Re: Financial Pneumonia (Mark Thoma & Scott Sumner)
 
Quote:

Originally Posted by Gravy (Post 109342)
It is ridiculous to assume that it is impossible to know which cars on the lots aren't in working order. This is a myth spread by banks and bond investors. These assets are very well defined, but they are complex. But their complexity is no higher today than it was when they were created and then purchased. The current owners of these assets know perfectly well how they are performing and have all the necessary macro data to give rational ranges on their future expected performance. But they are holding out with the hope (expectation?) that the Obama plan - let's stop kidding ourselves that Sec. Geithner calls the shots, please - will come along to recapitalize them by the magic of overpaying. So it is incredibly convenient for them to encourage the view that a real market cannot develop since the assets are too hard to understand, since selling it for what they are worth is anathema to them. Hence the need for the government (you and me, by the way) to come in with the "deep pockets" and different "risk profiles". In otherwords, we will be dumb enough to protect Obama's peeps in the banking and bond communties.

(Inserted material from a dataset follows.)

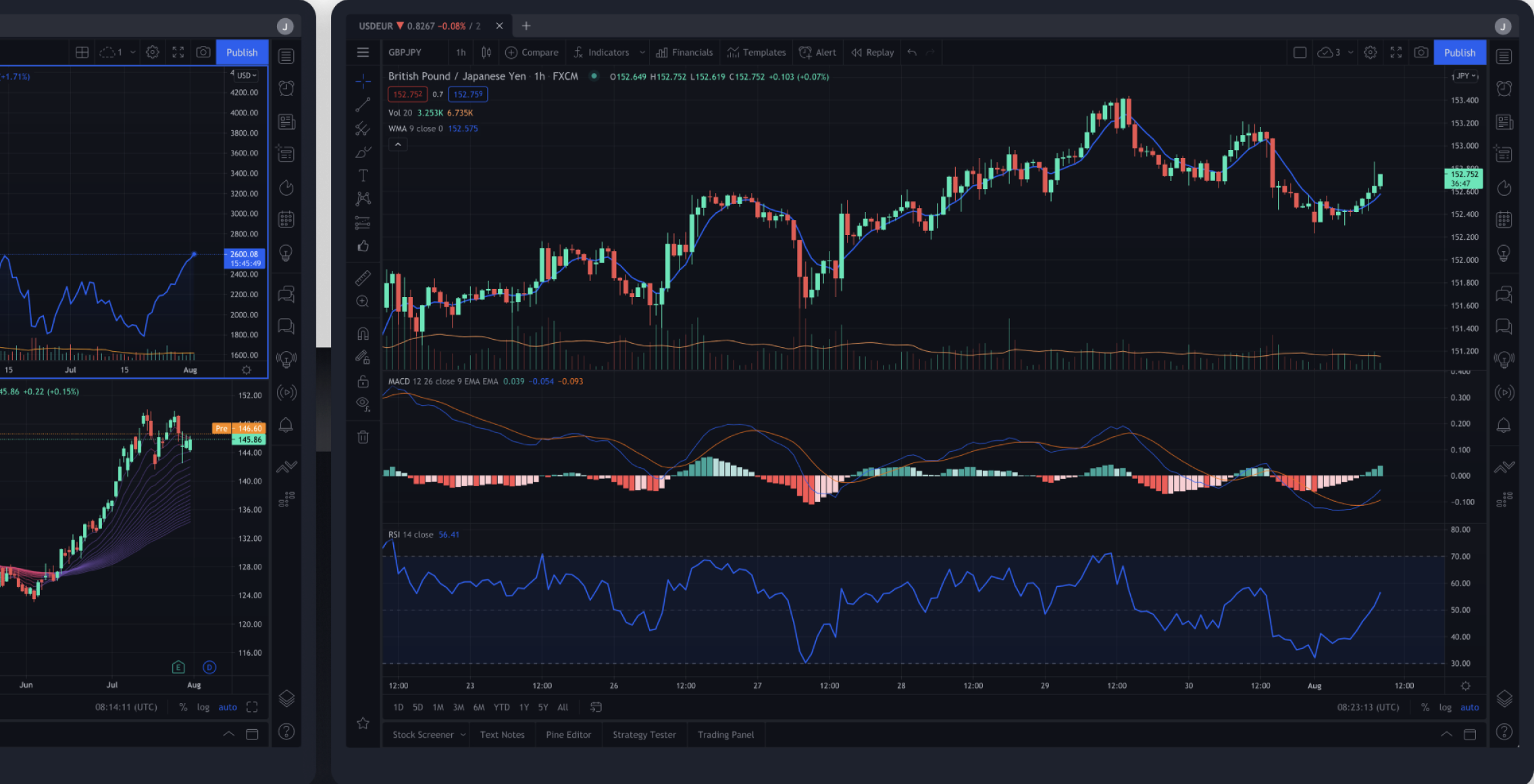Select the 1M time range
The width and height of the screenshot is (1534, 784).
[438, 707]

It seems we will be paying either way. If we don't overpay with the largesse to the banks and bond holders, with the goal of increasing liquidity... then we have to face that they are insolvent, which will require Nationalization and fire sale on the fragments. Is there a definitive case for the second way to be more cost effective or less painful to the taxpayers?

Francoamerican 04-10-2009 03:13 PM

Re: Financial Pneumonia (Mark Thoma & Scott Sumner)
 
Very informative. To hear two economists express doubts about their ability to predict the future was refreshing. Right now there are too many prophets of doom and too many Dr Panglosses ready to proclaim this the best of all possible worlds.

There is an old Arab saying I recently came across in an article by a British economist that says it all: “All who claim to see the future are lying, even if by chance they are later proved right.”